STATED TASK -
Pull out every line of text in the material below without changing a character, and leave out the pictures.

EXTRACTED INFORMATION -
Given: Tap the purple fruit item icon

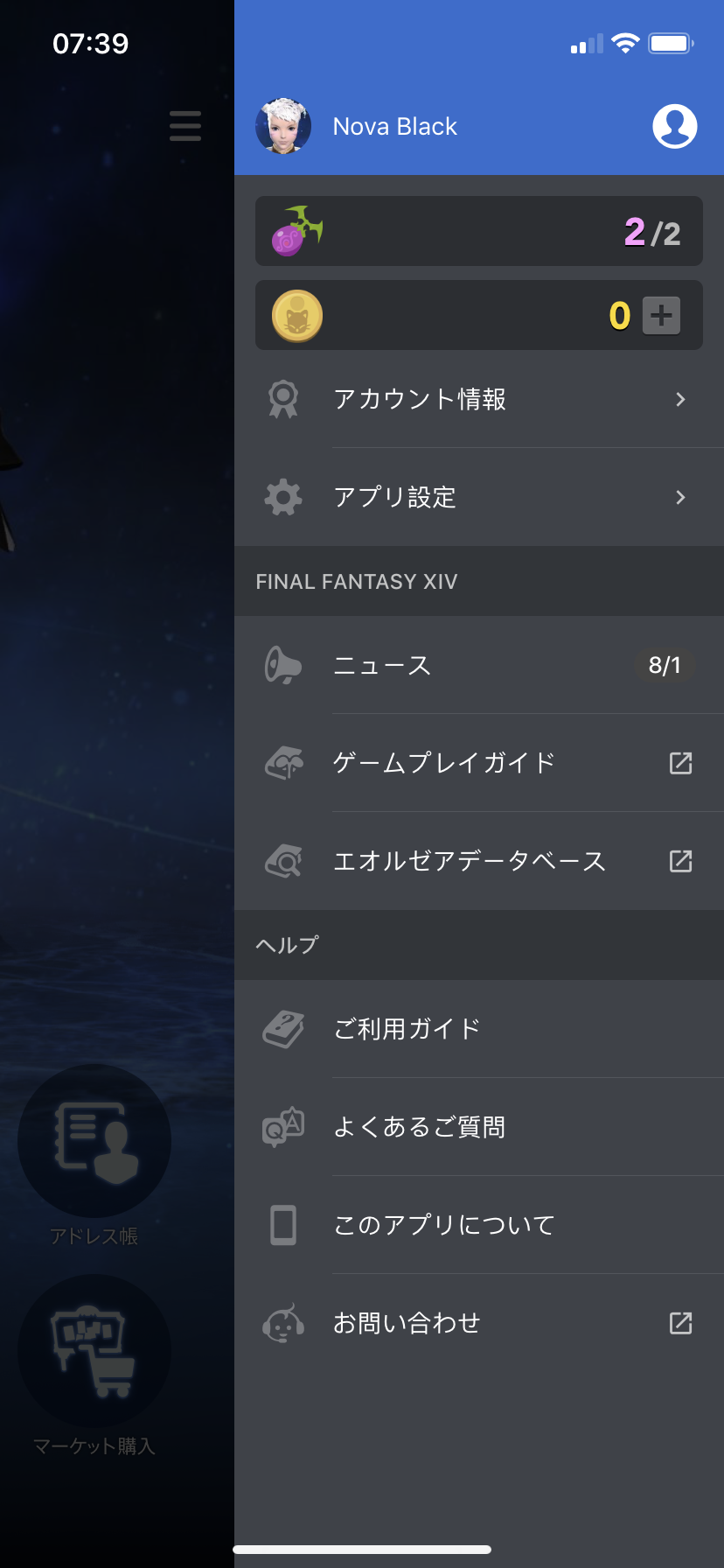Looking at the screenshot, I should (297, 231).
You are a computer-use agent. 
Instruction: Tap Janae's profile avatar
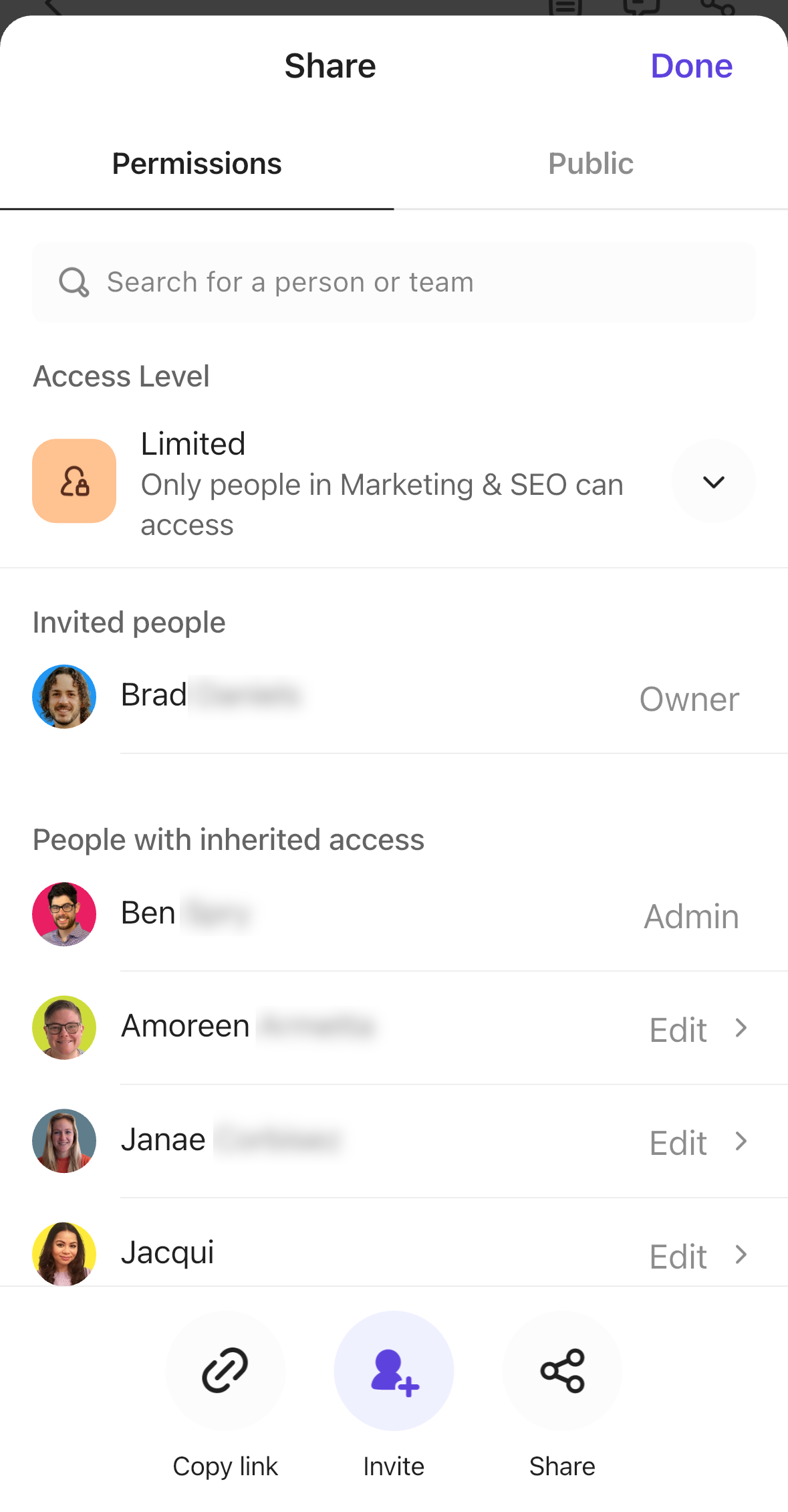64,1141
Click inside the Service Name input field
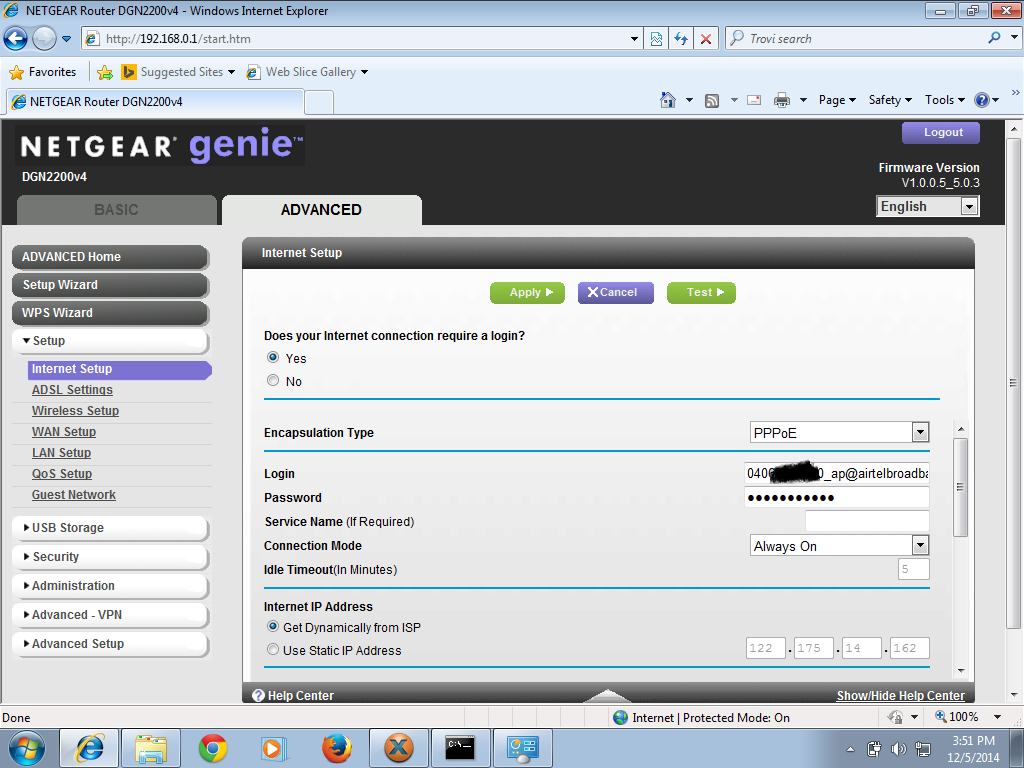The image size is (1024, 768). (x=866, y=521)
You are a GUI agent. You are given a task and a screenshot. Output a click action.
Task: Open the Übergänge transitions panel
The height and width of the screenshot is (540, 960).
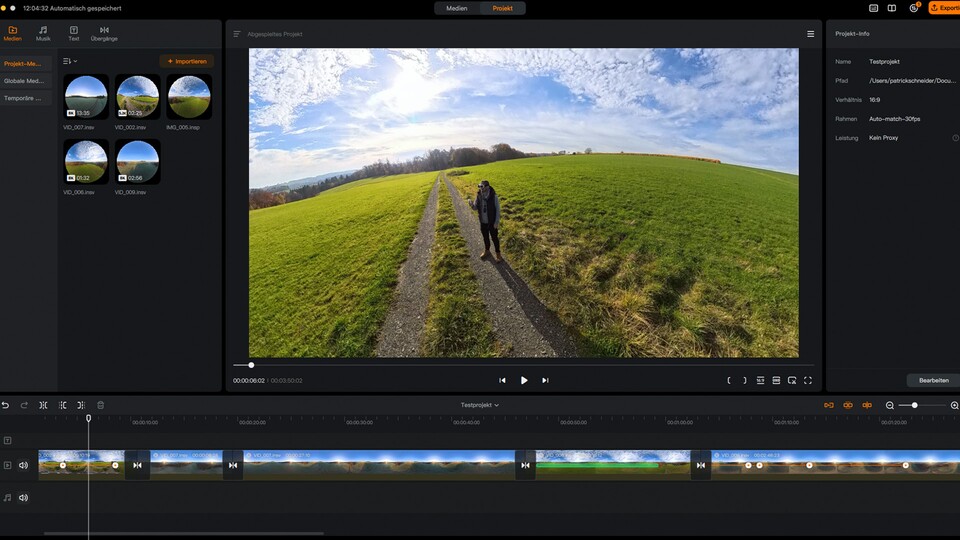pos(104,34)
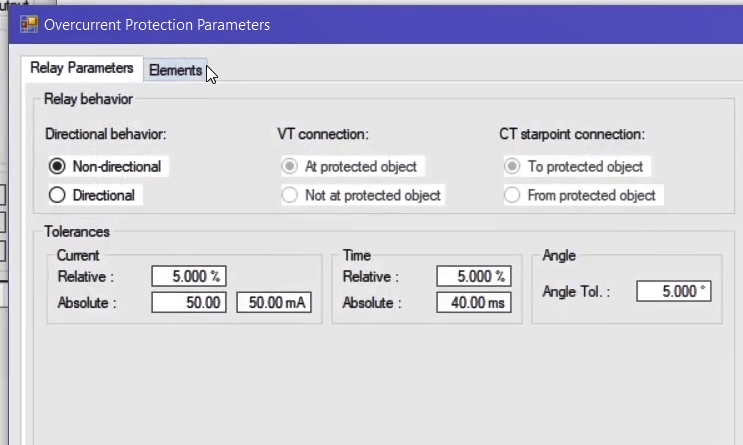
Task: Click the Time Absolute 40.00 ms field
Action: (475, 303)
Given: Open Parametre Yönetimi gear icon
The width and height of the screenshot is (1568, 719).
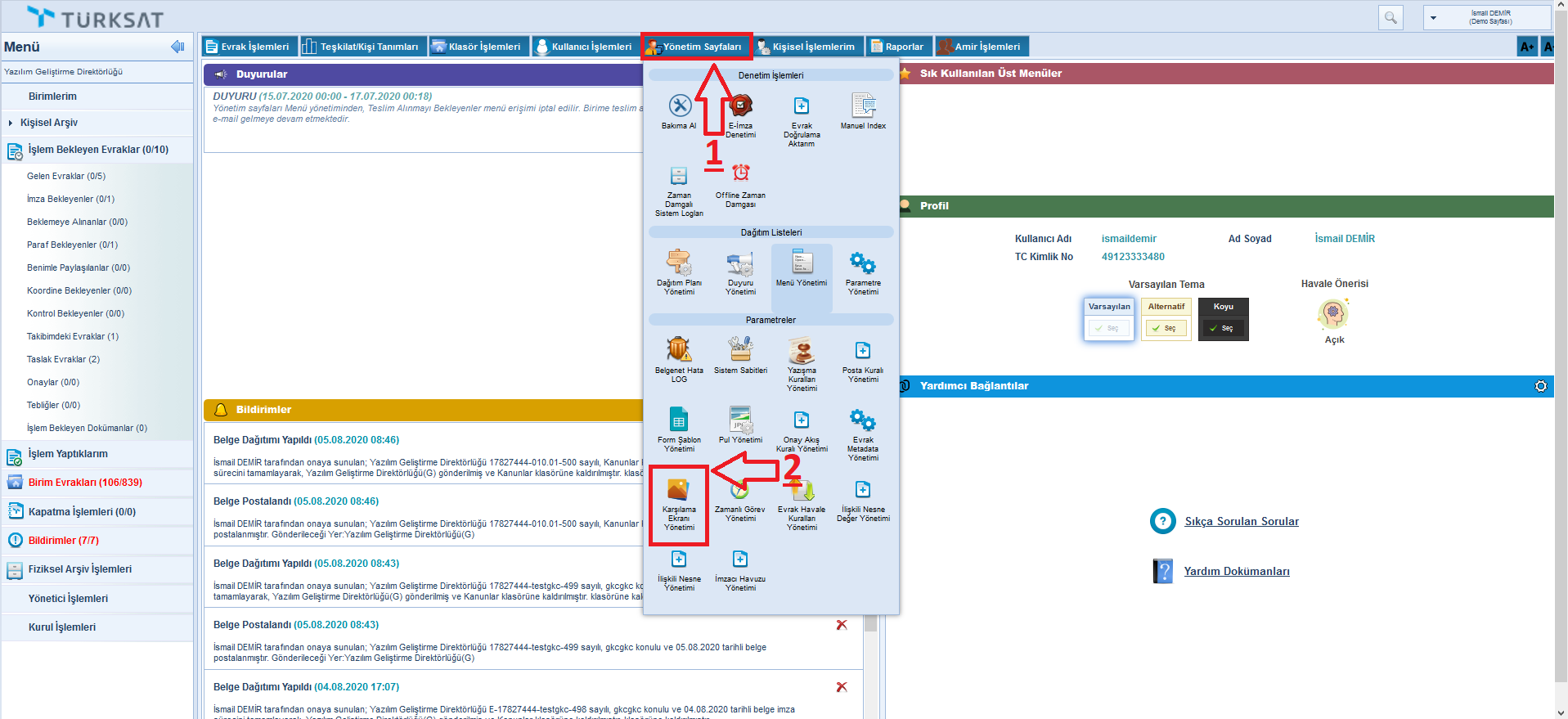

TASK RESULT -
Given: Tap the purple fruit item icon

Looking at the screenshot, I should (297, 231).
You are a computer-use agent. 
Instruction: Tap Janae's profile avatar
64,1141
Click inside the Service Name input field
The image size is (1024, 768). (x=866, y=521)
You are a GUI agent. You are given a task and a screenshot. Output a click action.
Task: Open the Übergänge transitions panel
The height and width of the screenshot is (540, 960).
pos(104,34)
Task: Click the Time Absolute 40.00 ms field
Action: (475, 303)
Given: Open Parametre Yönetimi gear icon
The width and height of the screenshot is (1568, 719).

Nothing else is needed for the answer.